*** Opening Record excerpts ***

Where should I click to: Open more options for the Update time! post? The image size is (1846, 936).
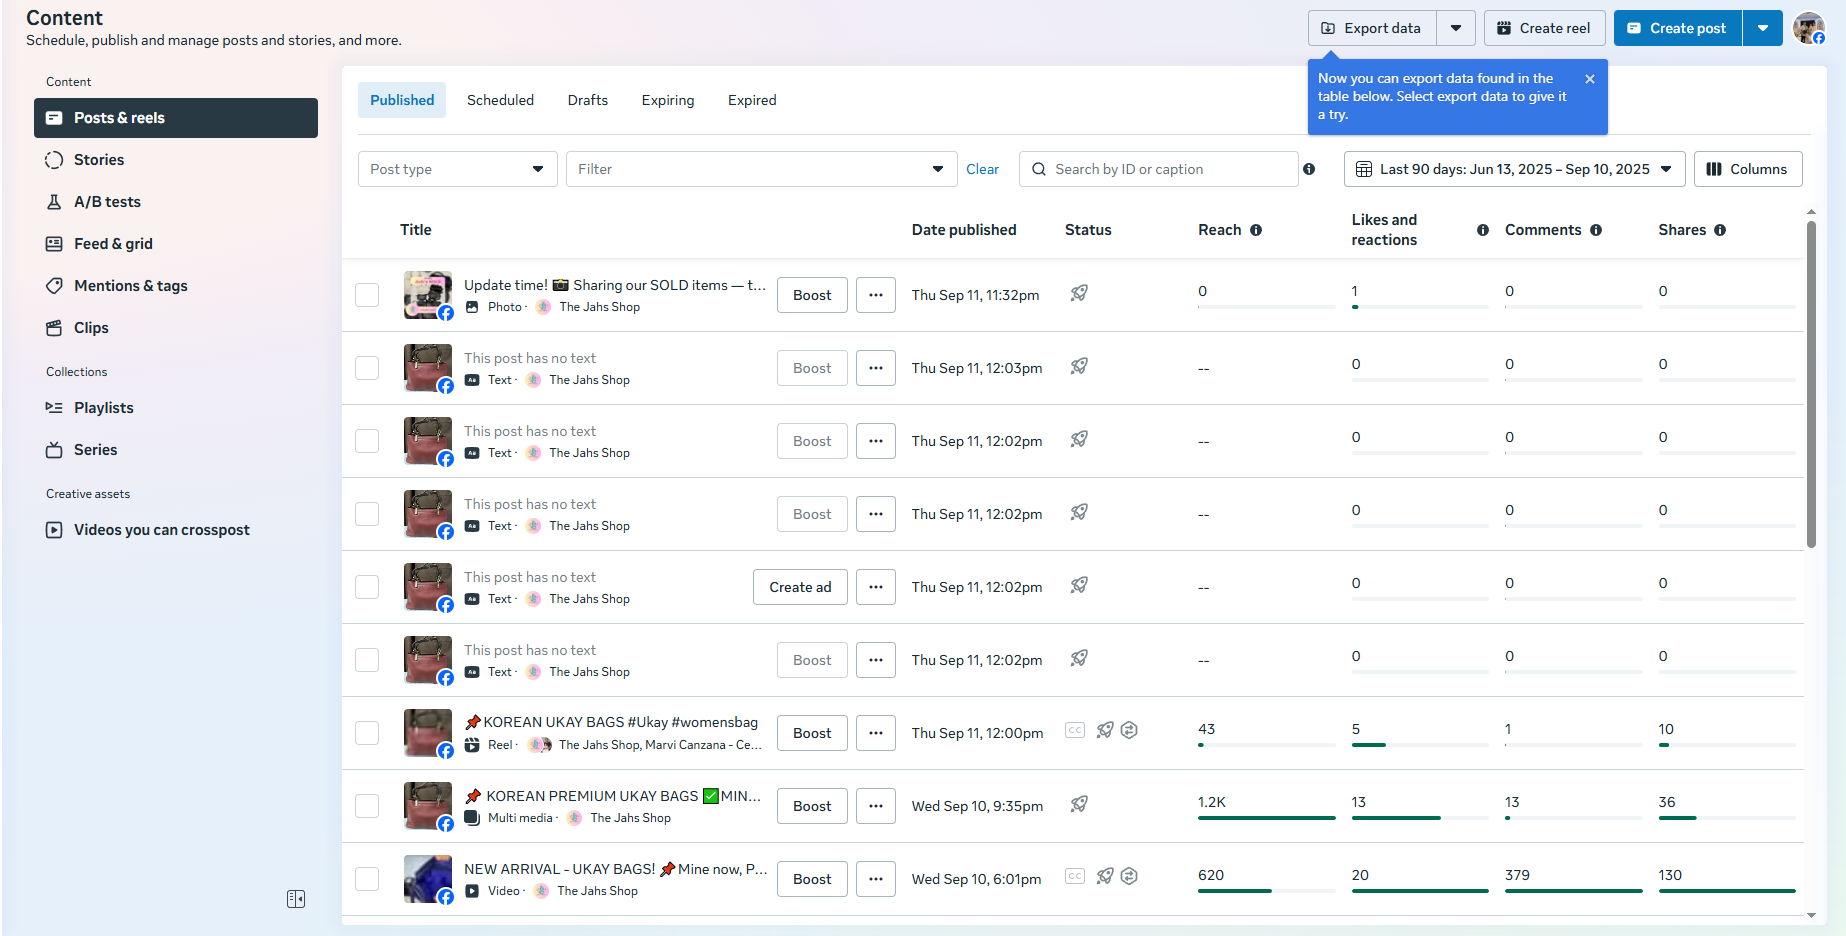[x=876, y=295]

*** Closing Record excerpts ***
*** Opening Record excerpts ***

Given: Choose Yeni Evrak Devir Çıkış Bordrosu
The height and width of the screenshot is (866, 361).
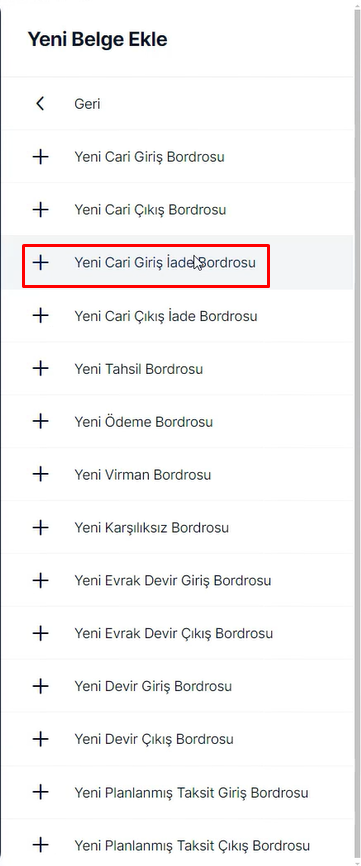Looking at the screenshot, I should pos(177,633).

*** Closing Record excerpts ***
*** Opening Record excerpts ***

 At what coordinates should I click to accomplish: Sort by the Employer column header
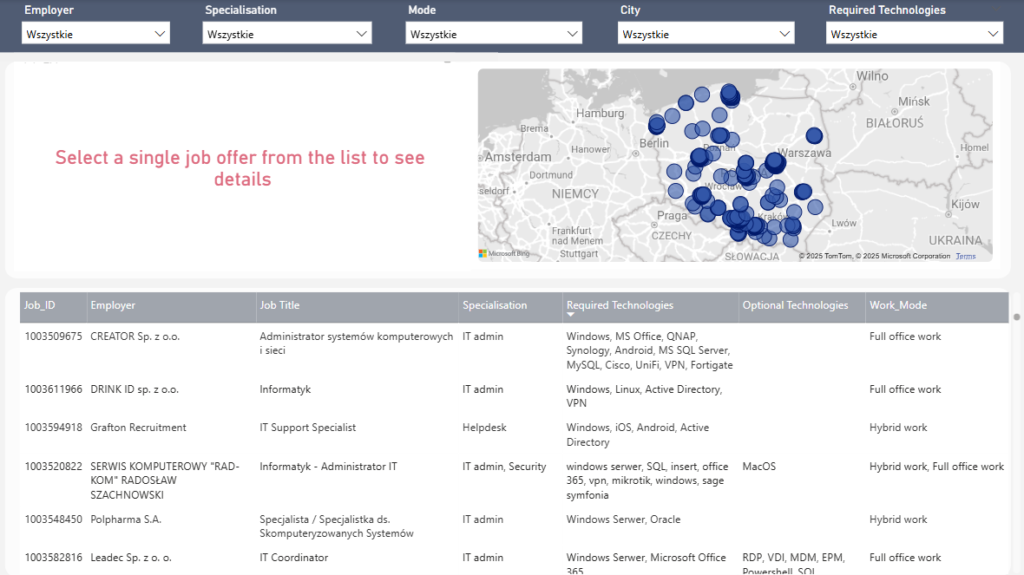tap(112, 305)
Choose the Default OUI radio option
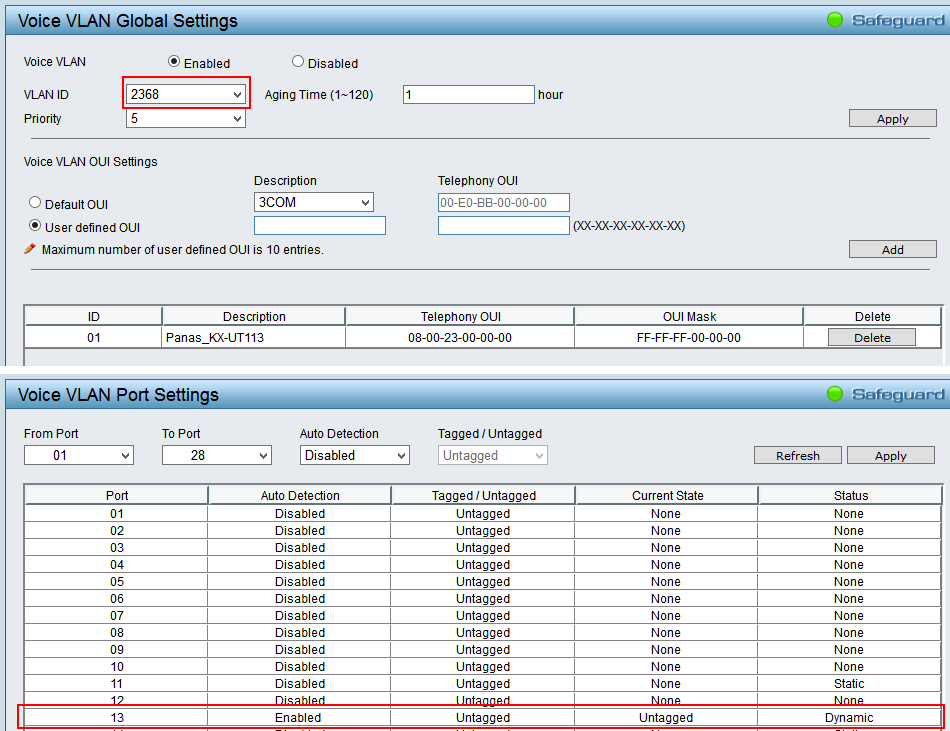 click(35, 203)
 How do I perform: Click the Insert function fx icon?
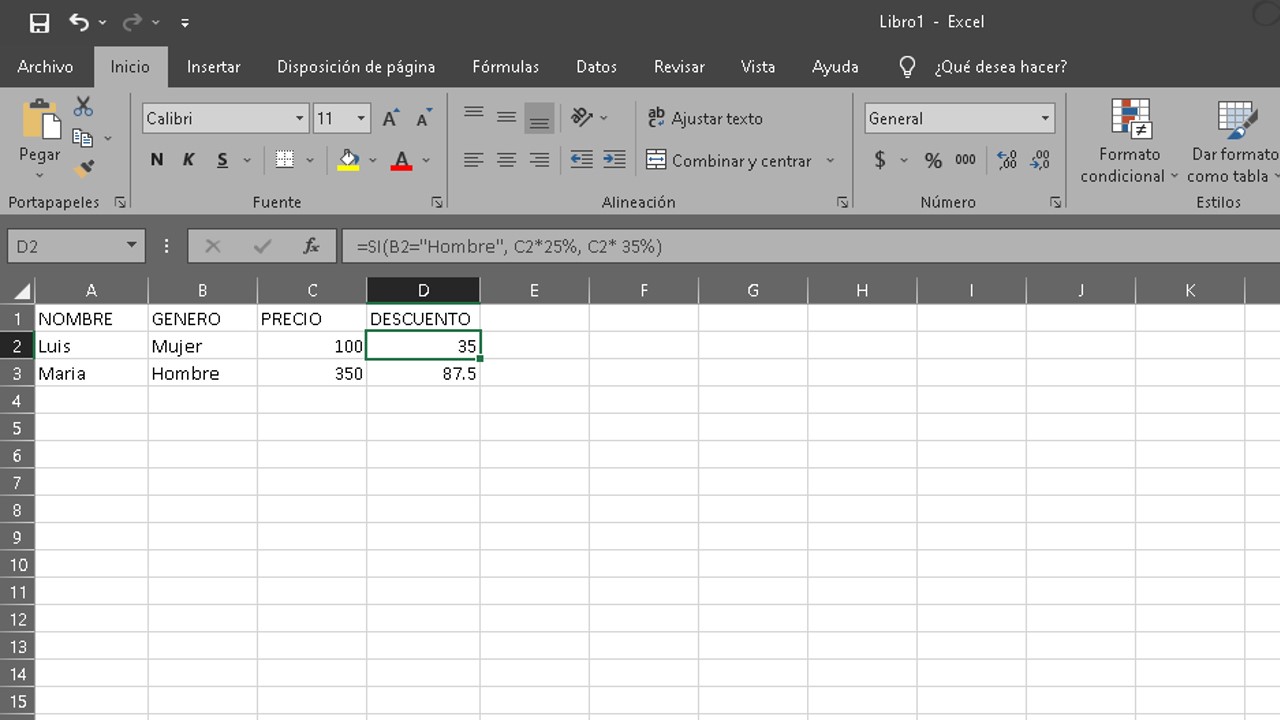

*** Closing Record excerpts ***

Aim of the task → Nothing but the lines above from the one that has "At what coordinates" down to the one that has "How do I perform: Click" belongs in the answer, copied exactly, without pictures.

Response to the task →
 At what coordinates should I click to accomplish: Sort by the Employer column header
tap(112, 305)
Choose the Default OUI radio option
 click(35, 203)
 How do I perform: Click the Insert function fx icon?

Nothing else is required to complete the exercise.